--- GIVEN TEXT ---
+ + + + +

Graphic that reads, "What are closed syllables and how to teach them."

Closed Syllable Definition

Closed syllables are syllables that contain one vowel sound, and that vowel is ‘closed in’ by a consonant, causing the vowel to say its short sound. That’s why they are called “closed” syllables.

  • Most CVC words (consonant, vowel, consonant) are examples of closed syllables – e.g. cat.
  • Closed syllables can also begin with a vowel and end with a consonant – e.g. it.
  • Digraphs can also be used to ‘close’ in a vowel and make it say its short sound – e.g. ash.


  • hat
  • pen
  • up
  • jam
  • lip
  • in
  • fish

See how all of these words have a consonant closing in the vowel, making the vowel say its short sound? That means it’s a closed syllable!

Of the six syllable types, closed syllables are the first and most important syllable type to teach to children.

🙋🏽‍♀️Did you know? In a study by M. Stanback (1992), thousands of English words were analyzed and it was determined that about 43% of syllables in all English words are closed syllables.

Open & Closed syllable house posters on a bulletin board.
We keep these Open & Closed Syllable House posters on display to help students as they work!

How to Teach Closed Syllables

Below we discuss some tips for teaching closed syllables, as well as descriptions of the practice worksheets we’re providing for free!

1. Background Vocabulary

First, children need to know these words and their meanings: vowel, consonant, short vowel, long vowel, and syllable. These terms are essential for structured literacy instruction (OG).

Even if you’re teaching letters and sounds to your pre-k and kindergarten students, be sure to use these academic terms!

If your students already know their letters and sounds, then quickly teach and review these terms and their meanings and provide examples, using anchor charts as well. They should catch on quickly!

+ + + + +

--- Stored records ---
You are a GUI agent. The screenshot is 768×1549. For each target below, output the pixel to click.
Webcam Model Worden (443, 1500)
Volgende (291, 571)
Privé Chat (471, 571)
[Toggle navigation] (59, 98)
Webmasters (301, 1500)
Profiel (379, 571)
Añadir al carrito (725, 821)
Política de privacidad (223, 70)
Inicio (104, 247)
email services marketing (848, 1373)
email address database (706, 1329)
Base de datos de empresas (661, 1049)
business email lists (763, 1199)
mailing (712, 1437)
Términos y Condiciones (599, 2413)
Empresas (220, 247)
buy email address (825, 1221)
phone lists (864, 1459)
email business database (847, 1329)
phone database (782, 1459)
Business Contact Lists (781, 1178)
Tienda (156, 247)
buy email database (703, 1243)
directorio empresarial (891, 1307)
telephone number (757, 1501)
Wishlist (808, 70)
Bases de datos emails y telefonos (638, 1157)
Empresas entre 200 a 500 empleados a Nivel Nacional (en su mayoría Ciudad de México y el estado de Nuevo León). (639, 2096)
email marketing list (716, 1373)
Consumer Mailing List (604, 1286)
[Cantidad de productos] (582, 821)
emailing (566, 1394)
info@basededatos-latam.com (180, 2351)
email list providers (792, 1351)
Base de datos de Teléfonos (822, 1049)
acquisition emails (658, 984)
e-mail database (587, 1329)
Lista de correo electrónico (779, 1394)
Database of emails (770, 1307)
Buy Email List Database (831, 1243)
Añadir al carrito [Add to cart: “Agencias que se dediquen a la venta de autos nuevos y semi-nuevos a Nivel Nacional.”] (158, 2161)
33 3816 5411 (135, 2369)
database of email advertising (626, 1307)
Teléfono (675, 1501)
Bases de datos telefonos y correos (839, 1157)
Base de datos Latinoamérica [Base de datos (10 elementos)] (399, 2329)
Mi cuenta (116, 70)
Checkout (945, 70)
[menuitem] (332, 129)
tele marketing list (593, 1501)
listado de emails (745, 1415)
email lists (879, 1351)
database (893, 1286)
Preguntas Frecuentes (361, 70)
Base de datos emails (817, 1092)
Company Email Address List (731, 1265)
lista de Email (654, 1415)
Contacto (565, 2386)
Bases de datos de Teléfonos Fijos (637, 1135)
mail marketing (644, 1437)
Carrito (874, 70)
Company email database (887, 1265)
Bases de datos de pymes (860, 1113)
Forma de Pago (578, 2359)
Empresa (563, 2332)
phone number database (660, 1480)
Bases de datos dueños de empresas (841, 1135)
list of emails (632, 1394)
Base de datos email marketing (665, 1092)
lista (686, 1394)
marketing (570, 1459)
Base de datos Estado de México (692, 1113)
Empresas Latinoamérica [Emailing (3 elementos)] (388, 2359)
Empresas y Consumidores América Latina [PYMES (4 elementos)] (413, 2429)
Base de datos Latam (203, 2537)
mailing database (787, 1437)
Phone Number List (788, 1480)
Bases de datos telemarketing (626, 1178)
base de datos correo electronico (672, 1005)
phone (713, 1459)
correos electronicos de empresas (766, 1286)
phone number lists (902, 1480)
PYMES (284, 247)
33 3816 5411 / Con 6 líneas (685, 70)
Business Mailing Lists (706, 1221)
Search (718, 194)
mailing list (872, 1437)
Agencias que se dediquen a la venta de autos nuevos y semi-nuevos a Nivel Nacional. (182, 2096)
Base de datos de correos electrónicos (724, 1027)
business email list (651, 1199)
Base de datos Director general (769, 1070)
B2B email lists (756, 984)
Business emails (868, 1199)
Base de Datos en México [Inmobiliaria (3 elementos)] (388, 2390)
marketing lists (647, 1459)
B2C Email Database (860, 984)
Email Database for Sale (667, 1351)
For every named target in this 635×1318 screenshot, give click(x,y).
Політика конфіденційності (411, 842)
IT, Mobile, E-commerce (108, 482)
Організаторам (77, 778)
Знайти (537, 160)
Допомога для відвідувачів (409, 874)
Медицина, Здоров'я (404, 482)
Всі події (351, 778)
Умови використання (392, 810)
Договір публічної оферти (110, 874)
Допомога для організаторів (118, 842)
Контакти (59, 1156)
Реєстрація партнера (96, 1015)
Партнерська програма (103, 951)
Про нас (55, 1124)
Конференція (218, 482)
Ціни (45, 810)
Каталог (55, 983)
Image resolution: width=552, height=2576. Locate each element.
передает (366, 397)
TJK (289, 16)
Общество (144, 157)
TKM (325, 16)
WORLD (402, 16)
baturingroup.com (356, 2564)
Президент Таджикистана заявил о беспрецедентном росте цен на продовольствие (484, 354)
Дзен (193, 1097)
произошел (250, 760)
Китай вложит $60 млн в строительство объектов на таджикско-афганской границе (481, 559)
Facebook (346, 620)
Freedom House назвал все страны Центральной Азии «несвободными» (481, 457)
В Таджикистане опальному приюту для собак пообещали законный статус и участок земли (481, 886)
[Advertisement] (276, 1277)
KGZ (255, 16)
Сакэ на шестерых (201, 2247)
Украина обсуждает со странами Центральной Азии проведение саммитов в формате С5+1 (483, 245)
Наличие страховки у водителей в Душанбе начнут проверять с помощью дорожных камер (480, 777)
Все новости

+ + + + +

--- EXERCISE TASK 1 ---
Can you pull out the whole passage on closed syllables word for word?
--- EXERCISE TASK 2 ---
Could you put everything in the records from the line containing "email marketing list (716, 1373)" down to the line containing "Empresas y Consumidores", both included, into a Markdown table with the columns Row and Entry, skipping blank lines?

--- ANSWER 1 ---
Graphic that reads, "What are closed syllables and how to teach them."

Closed Syllable Definition

Closed syllables are syllables that contain one vowel sound, and that vowel is ‘closed in’ by a consonant, causing the vowel to say its short sound. That’s why they are called “closed” syllables.

  • Most CVC words (consonant, vowel, consonant) are examples of closed syllables – e.g. cat.
  • Closed syllables can also begin with a vowel and end with a consonant – e.g. it.
  • Digraphs can also be used to ‘close’ in a vowel and make it say its short sound – e.g. ash.


  • hat
  • pen
  • up
  • jam
  • lip
  • in
  • fish

See how all of these words have a consonant closing in the vowel, making the vowel say its short sound? That means it’s a closed syllable!

Of the six syllable types, closed syllables are the first and most important syllable type to teach to children.

🙋🏽‍♀️Did you know? In a study by M. Stanback (1992), thousands of English words were analyzed and it was determined that about 43% of syllables in all English words are closed syllables.

Open & Closed syllable house posters on a bulletin board.
We keep these Open & Closed Syllable House posters on display to help students as they work!

How to Teach Closed Syllables

Below we discuss some tips for teaching closed syllables, as well as descriptions of the practice worksheets we’re providing for free!

1. Background Vocabulary

First, children need to know these words and their meanings: vowel, consonant, short vowel, long vowel, and syllable. These terms are essential for structured literacy instruction (OG).

Even if you’re teaching letters and sounds to your pre-k and kindergarten students, be sure to use these academic terms!

If your students already know their letters and sounds, then quickly teach and review these terms and their meanings and provide examples, using anchor charts as well. They should catch on quickly!

--- ANSWER 2 ---
| Row | Entry |
|---|---|
| 1 | email marketing list (716, 1373) |
| 2 | Consumer Mailing List (604, 1286) |
| 3 | [Cantidad de productos] (582, 821) |
| 4 | emailing (566, 1394) |
| 5 | info@basededatos-latam.com (180, 2351) |
| 6 | email list providers (792, 1351) |
| 7 | Base de datos de Teléfonos (822, 1049) |
| 8 | acquisition emails (658, 984) |
| 9 | e-mail database (587, 1329) |
| 10 | Lista de correo electrónico (779, 1394) |
| 11 | Database of emails (770, 1307) |
| 12 | Buy Email List Database (831, 1243) |
| 13 | Añadir al carrito [Add to cart: “Agencias que se dediquen a la venta de autos nuevos y semi-nuevos a Nivel Nacional.”] (158, 2161) |
| 14 | 33 3816 5411 (135, 2369) |
| 15 | database of email advertising (626, 1307) |
| 16 | Teléfono (675, 1501) |
| 17 | Bases de datos telefonos y correos (839, 1157) |
| 18 | Base de datos Latinoamérica [Base de datos (10 elementos)] (399, 2329) |
| 19 | Mi cuenta (116, 70) |
| 20 | Checkout (945, 70) |
| 21 | [menuitem] (332, 129) |
| 22 | tele marketing list (593, 1501) |
| 23 | listado de emails (745, 1415) |
| 24 | email lists (879, 1351) |
| 25 | database (893, 1286) |
| 26 | Preguntas Frecuentes (361, 70) |
| 27 | Base de datos emails (817, 1092) |
| 28 | Company Email Address List (731, 1265) |
| 29 | lista de Email (654, 1415) |
| 30 | Contacto (565, 2386) |
| 31 | Bases de datos de Teléfonos Fijos (637, 1135) |
| 32 | mail marketing (644, 1437) |
| 33 | Carrito (874, 70) |
| 34 | Company email database (887, 1265) |
| 35 | Bases de datos de pymes (860, 1113) |
| 36 | Forma de Pago (578, 2359) |
| 37 | Empresa (563, 2332) |
| 38 | phone number database (660, 1480) |
| 39 | Bases de datos dueños de empresas (841, 1135) |
| 40 | list of emails (632, 1394) |
| 41 | Base de datos email marketing (665, 1092) |
| 42 | lista (686, 1394) |
| 43 | marketing (570, 1459) |
| 44 | Base de datos Estado de México (692, 1113) |
| 45 | Empresas Latinoamérica [Emailing (3 elementos)] (388, 2359) |
| 46 | Empresas y Consumidores América Latina [PYMES (4 elementos)] (413, 2429) |